*** もとの資料 ***

課題名

B-13 地球温暖化による人類の生存環境と環境リスクに関する研究

課題代表者名

安藤 満 (環境庁国立環境研究所)

研究期間

平成5−7年度

合計予算額

84,161千円 (うち7年度 28,052千円)

研究体制

(1) 暑熱による生体防御系と代謝解毒系の変動と疾病発生に関する研究(環境庁国立環境研究所)

(2) 東アジア地域におけるマラリア及び媒介蚊の地理的分布とその規定要因の解明に関する研究

(環境庁国立環境研究所)

(3) 地球温暖化による健康影響と健康リスク評価に関する研究(厚生省国立公衆衛生院)

*** 取り出したデータ ***

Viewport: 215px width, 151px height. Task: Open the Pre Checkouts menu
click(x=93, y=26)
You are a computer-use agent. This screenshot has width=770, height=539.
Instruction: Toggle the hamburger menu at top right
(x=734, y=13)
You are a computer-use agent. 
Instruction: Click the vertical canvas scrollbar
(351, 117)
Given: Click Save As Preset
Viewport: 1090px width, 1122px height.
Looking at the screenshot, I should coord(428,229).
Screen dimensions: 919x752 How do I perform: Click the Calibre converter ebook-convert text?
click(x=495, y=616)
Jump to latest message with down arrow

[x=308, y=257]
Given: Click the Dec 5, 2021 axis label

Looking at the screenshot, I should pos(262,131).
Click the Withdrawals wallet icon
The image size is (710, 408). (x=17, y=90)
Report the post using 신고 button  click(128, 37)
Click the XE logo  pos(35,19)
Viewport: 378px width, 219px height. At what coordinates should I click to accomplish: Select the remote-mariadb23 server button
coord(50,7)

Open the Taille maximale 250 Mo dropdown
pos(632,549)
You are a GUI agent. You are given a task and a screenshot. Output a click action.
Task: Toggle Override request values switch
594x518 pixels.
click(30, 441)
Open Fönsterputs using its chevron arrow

***

やること>
1 – 温暖化研究の資料について、次の(a)〜(c)が内容と合っているかを「はい」か「いいえ」で答え、決め手となる資料の言葉をそのまま引用してください。(a) 研究期間は平成5年度から7年度までである。(b) 合計予算額のうち7年度の分は84,161千円である。(c) 地球温暖化による健康影響と健康リスク評価の研究は、環境庁国立環境研究所が行う。
2 – 温暖化研究の資料の最後の行に続けて、その先を書き足してください。
一覧はこの作業とは関係ありません。

答え>
1 –
(a) はい。「平成5−7年度」
(b) いいえ。「84,161千円 (うち7年度 28,052千円)」
(c) いいえ。「(3) 地球温暖化による健康影響と健康リスク評価に関する研究(厚生省国立公衆衛生院)」

2 –
研究概要

 人類を取り巻く生存環境と生活環境に対する温暖化影響の中で、IPCCWHOなどの国際的な評価のために、健康リスクとして反映すると予測される重要な課題について研究を実施する必要がある。この研究においてはその課題の中から、暑熱と人の熱射病発生との関連の研究、疾病発生に強く関与する生体防御系・免疫系に対する暑熱の影響の研究、人の死亡に及ぼす暑熱の影響の研究、熱帯病マラリア拡大に及ぼす温暖化の影響の研究を行うこととしている。

(1)国際共同調査により暑熱による疾病発生過程の解析を行うとともに、生体防御系と免疫系を中心に熱ストレスの影響を検討する。調査と実験を総合し、地球温暖化のシナリオに基づき、暑熱の増強に伴う人の健康リスクの予測と評価を行う。

(2)動物媒介性感染症のマラリアについて、熱帯、亜熱帯の東アジア地域を対象に、マラリア及び媒介蚊と気象条件との関係を把握する。流行モデルのパラメータに基づき、東アジア地域気候変動シナリオによるマラリアの流行域の拡大を予測する。

(3)人口動態統計等の既存衛生統計資料を用いて、暑熱と死亡に関する影響予測研究を行うとともに、居住環境における生活温度を把握する。衛生統計に関する既存データ及び新規データを再構築し、データベース化の可能性を検討する。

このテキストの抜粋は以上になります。